Сам он, распрямившись, стоял у окна и продолжал неподвижно смотреть в него, даже когда я, воскликнув от изумления, замер. Затем резко обернулся, протянул мне какое-то письмо и сказал только: — Прочти.
Я посмотрел на Паоло. На узком желтоватом, болезненном лице с черными лихорадочными глазами застыло выражение, которое может придать только смерть, — чрезвычайная серьезность, заставившая меня опустить глаза на письмо. И я прочел:
«Глубокоуважаемый господин Гофман!
Любезности Ваших почтенных родителей обязан я тому, что узнал Ваш адрес, и надеюсь, Вы дружески примете эти строки.
Позвольте мне, глубокоуважаемый господин Гофман, заверить Вас, что в течение этих пяти лет я всегда думал о Вас с чувством искренней дружбы.

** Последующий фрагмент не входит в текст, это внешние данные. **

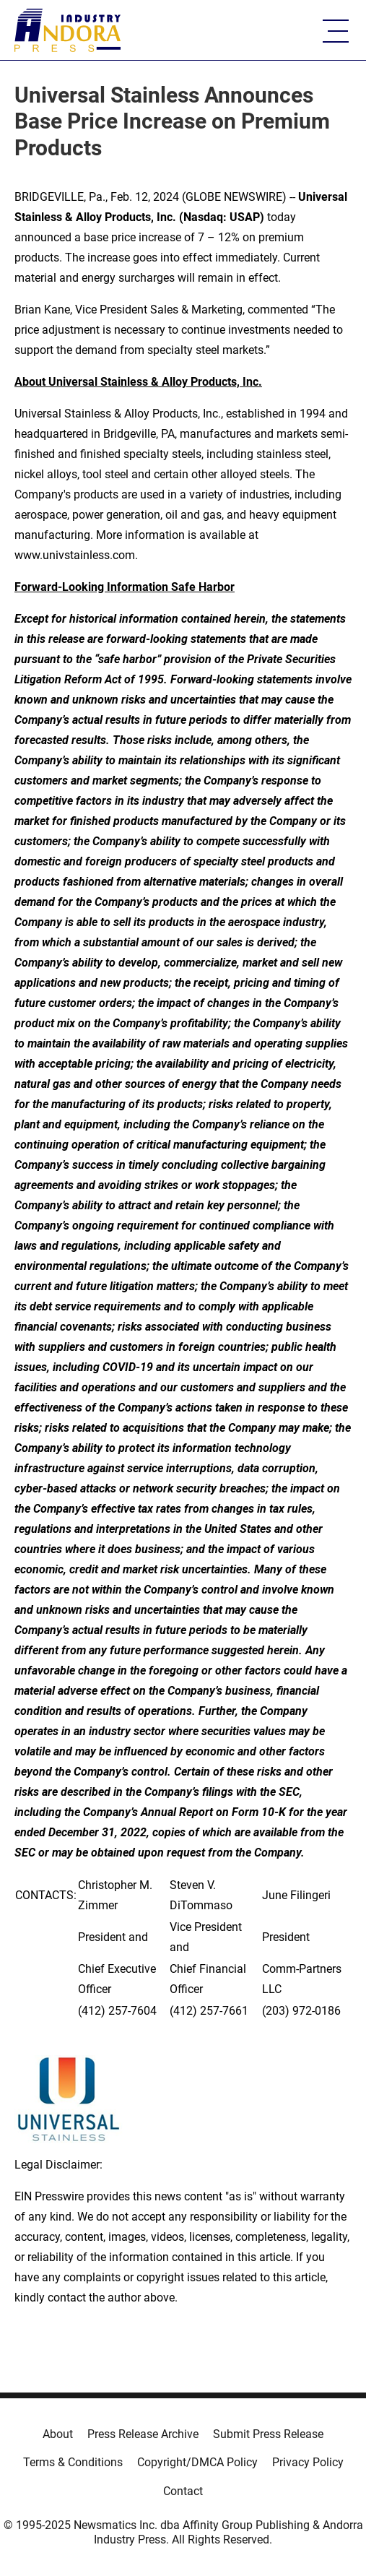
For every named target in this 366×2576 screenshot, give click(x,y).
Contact (183, 2491)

Если я и предполагал, что Ваш внезапный отъезд в тот столь болезненный для нас обоих день был свидетельством гнева на меня и моих родных, то мое тем огорчение оказалось сильнее испуга и глубокого изумления, испытанных мною, когда Вы попросили у меня руки моей дочери.
Я тогда говорил с Вами как мужчина с мужчиной, открыто и честно, рискуя показаться бессердечным, сообщил причину, почему вынужден отказать в руке моей дочери человеку, которого — не могу выразить этого в должной мере — во всех отношениях ценю столь высоко, и говорил как отец, имеющий в виду продолжительное счастье своего единственного ребенка, как отец, который решительно не допустил бы зарождения с обеих сторон желаний известного рода, если бы ему пришла в голову мысль о таковой возможности!